◆ Extracted material:
──────
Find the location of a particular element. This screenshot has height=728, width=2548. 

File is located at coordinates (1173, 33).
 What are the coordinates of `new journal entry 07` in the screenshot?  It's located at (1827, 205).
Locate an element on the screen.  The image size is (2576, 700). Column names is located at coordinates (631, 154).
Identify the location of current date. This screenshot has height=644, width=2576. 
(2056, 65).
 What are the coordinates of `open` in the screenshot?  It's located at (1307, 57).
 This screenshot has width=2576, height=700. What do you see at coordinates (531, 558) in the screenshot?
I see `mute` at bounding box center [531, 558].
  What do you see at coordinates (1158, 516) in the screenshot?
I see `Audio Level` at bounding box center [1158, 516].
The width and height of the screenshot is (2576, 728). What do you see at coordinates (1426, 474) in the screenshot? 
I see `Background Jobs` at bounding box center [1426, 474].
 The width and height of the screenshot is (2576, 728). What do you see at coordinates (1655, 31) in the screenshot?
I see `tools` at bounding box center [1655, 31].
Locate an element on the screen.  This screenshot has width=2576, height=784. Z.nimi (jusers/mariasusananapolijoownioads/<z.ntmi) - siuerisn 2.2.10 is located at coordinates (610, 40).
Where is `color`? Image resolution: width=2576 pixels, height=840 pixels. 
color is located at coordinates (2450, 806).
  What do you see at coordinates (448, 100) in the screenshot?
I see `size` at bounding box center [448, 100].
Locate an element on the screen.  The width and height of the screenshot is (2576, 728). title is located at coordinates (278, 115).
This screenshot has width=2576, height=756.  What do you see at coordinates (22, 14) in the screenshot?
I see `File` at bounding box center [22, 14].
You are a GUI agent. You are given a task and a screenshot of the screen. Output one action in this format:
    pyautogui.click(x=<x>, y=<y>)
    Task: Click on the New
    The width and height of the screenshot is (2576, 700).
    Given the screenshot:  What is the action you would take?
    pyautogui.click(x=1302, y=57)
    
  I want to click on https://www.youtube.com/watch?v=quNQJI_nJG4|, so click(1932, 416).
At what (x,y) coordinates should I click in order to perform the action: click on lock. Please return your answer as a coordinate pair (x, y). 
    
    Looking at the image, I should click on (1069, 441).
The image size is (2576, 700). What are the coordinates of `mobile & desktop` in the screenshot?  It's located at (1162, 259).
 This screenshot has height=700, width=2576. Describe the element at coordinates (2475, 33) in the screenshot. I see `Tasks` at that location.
──────
Copy the records word for word, beginning with the line that contains "This screenshot has width=2576, height=756." and ending with the line that contains "I want to click", including both of those lines.

◆ Response:
This screenshot has width=2576, height=756.  What do you see at coordinates (22, 14) in the screenshot?
I see `File` at bounding box center [22, 14].
You are a GUI agent. You are given a task and a screenshot of the screen. Output one action in this format:
    pyautogui.click(x=<x>, y=<y>)
    Task: Click on the New
    The width and height of the screenshot is (2576, 700).
    Given the screenshot:  What is the action you would take?
    pyautogui.click(x=1302, y=57)
    
  I want to click on https://www.youtube.com/watch?v=quNQJI_nJG4|, so click(1932, 416).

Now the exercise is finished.